PM, 2MM, pay for ALL tickets. No Business reimbursement.
STOP the Domestic +1 policy. ATL based and haven’t sniffed a FC/BC upgrade.
No table cloth in PE, NO ALESSI dinnerware.
$1.2 BILLON in profit sharing for non pilots.
Ed Bastian should just rename the airline,
Delta Employee Airlines.
NO more International flights with DL. SQ all the way!
At least with SQ, if any open seats in Business Class, they go out for bidding. You don’t have 38 Delta Non Rev’s.
Sitting at over 5(Five) million SkyPesos.
Will burn them in BC to Vegas the day of, to get my just reward of Companion+1!
Rant over.
I hear your rant, Bridge.
The non-revs in D1 irk me the most, especially when you’re actually buying the seats. It wouldn’t be as irksome if DL actually had an upgrade path on I18N flights. But since they don’t, I’m like you: just buy the seat I want.
Bridge, is this DL171, 3Jan, MSP-ICN?
As a DL employee of many decades, now retired, I couldn’t imagine these numbers so I looked it up. There were 12 nonrevs on that flight. One in DL1, five in Premium Select, 3 in C+ and 3 in Main Cabin. Let me know if you were talking about a different flight.
I do understand your frustration but your numbers are way off!
Just got back from Cabo, December 19. I had a credit from an AA flight and a Delta Platinum RUC that I was able to apply to our flight from BDL (Hartford CT) to Cabo. Our first class flight from Hartford to Cabo, connecting in Dallas was underwhelming. You talk about the smaller screens on the older Delta flights, how about no screens on AA. Food was inedible, no linens on meal service, and fa’s that were not very friendly. Throw in no free internet and I hate to sound spoiled, but not a first class experience.
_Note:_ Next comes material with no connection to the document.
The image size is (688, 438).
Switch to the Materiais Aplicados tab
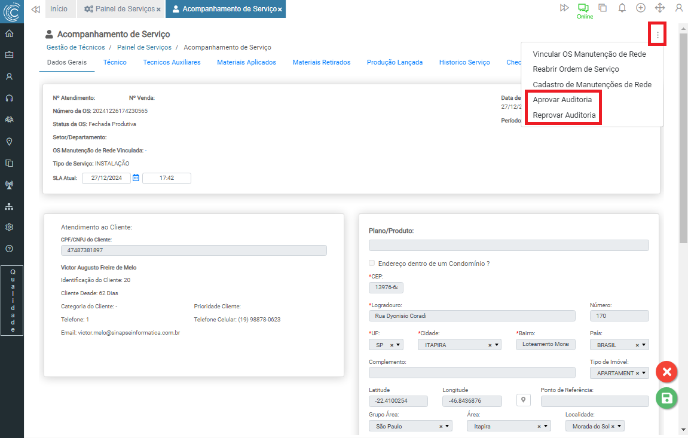246,62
Return flight Cabo to Hartford connecting in Atlanta on Delta first class was a dramatic difference. Food wasn’t awesome (pre ordered the short ribs) but the great service was what I expect on a first class flight. Free internet for all Skymiles members, nice screens with live tv, and flight attendants who acted like professionals. Good job Delta!
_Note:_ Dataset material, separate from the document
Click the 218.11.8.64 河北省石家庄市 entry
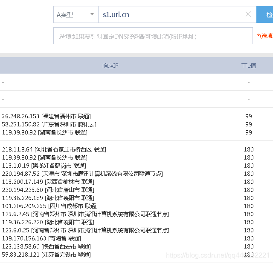 [54, 149]
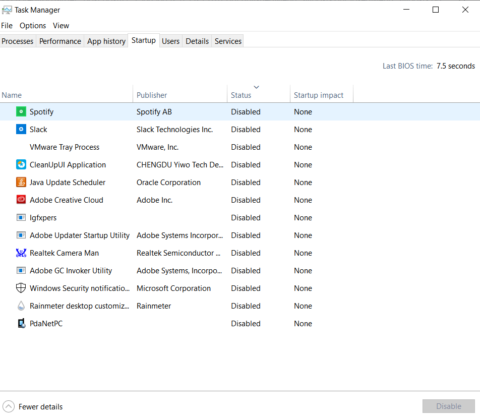Viewport: 480px width, 420px height.
Task: Click the Spotify icon in the startup list
Action: (x=21, y=112)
@Jeffrey Ehrlich – Thanks for the side-by-side comparison and reminder that even a below average DL experience is better than one on AA. 🙂
Sure, but Delta’s real competitors these days are Alaska and, more so, United.
AA still has the most flights to Mexico of any of the US airlines.
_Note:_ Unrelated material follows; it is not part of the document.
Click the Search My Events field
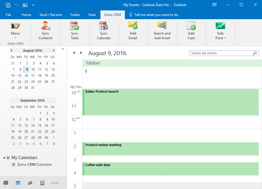 click(x=221, y=53)
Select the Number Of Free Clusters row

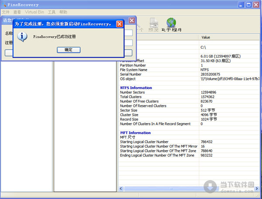tap(143, 101)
I think American has the most flights to anywhere in Latin America and the Caribbean, thanks to hubs in Miami and Dallas.
If anyone here knows what the gluten-free options are if one asks for a gluten free meal (aside from the beef short rib that is often offered) for both international Business class (Delta One) or first class non-international, I would greatly appreciate knowing what they were. And also if they were any good. Thanks in advance!
If you want to ensure that you’re getting the GF option on an international DL1 flight you can go into the Special Services and select a Gluten Free entree. On our most recent international DL1 flights the most common entree out of ATL and JFK has been a meatball with polenta or a stewed chicken.
Thank you. It’s the same in all fare categories, correct? Nothing different, correct?
Had the Ravioli last week-not bad and my husband loved the chicken salad.. Do you both have Celiac Disease??
LOL at “PDBs”. I think I’ll burn my AF Ultimate, AC Super Elite, and BA EC Gold cards the day I start peppering my speech in extremely specific (approaching on goofy) acronyms for something like a “pre-departure beverage”.
Funny, only one percent (1%) of people are actually in need of a gluten free diet but 30% of people THINK THAT THEY ARE GLUTEN INTOLERANT. I’m not necessarily referring to the author. Almost every product is gluten free these days. Of course they are, not everything is a wheat based product. I wish that the airlines did a better job of giving or having the correct meals as ordered previously or aboard the plane. The US based airlines can all upgrade their menu options & supply what is written on the menu and not continuously run out of menu options.